よく見ると、面影はたしかにある。でも、……やっぱりまだ慣れない。
「このソフトはわかるんだよね。どんな内容か覚えてる?」
「え……と。過去とか未来とか行って……」
ダメだ。ゲームの中身までは思い出せない。
じっくりとパッケージを眺める。どこかで見た絵柄だ。まるで『ドラクエ』みたいな――。

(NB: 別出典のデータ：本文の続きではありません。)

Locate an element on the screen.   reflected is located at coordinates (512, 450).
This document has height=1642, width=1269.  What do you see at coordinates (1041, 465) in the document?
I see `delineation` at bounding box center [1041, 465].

「あ、そうだ! 『ドラクエ』を作った人と『FF』を作った人が一緒に作ったっていう夢のゲーム!」
「そうそう。プレイしたら、きっと思い出していくよ」
「あ……もしかして、今までいろいろ遊んだのも、そういう……?」
源先生と錦くんが、二人一緒にゆっくりとうなずく。
いままで、入院中にゲームできてラッキー、って何も考えずに過ごしてきたけれど、そういう治療だったんだ。
そっか。
私は、小学生から中学生までを、ゲームと一緒に旅してきたんだ。
まるでタイムマシンに乗ってきたみたいに。
そして今、まさに時間を超えるゲームが目の前にある。
箱を開けると、“CHRONO TRIGER”と大きく書かれたカセットが目に飛び込む。
時計を
そして、揺れる“TRIGER”という文字。
あつらえたように、今の私にぴったりだと思った。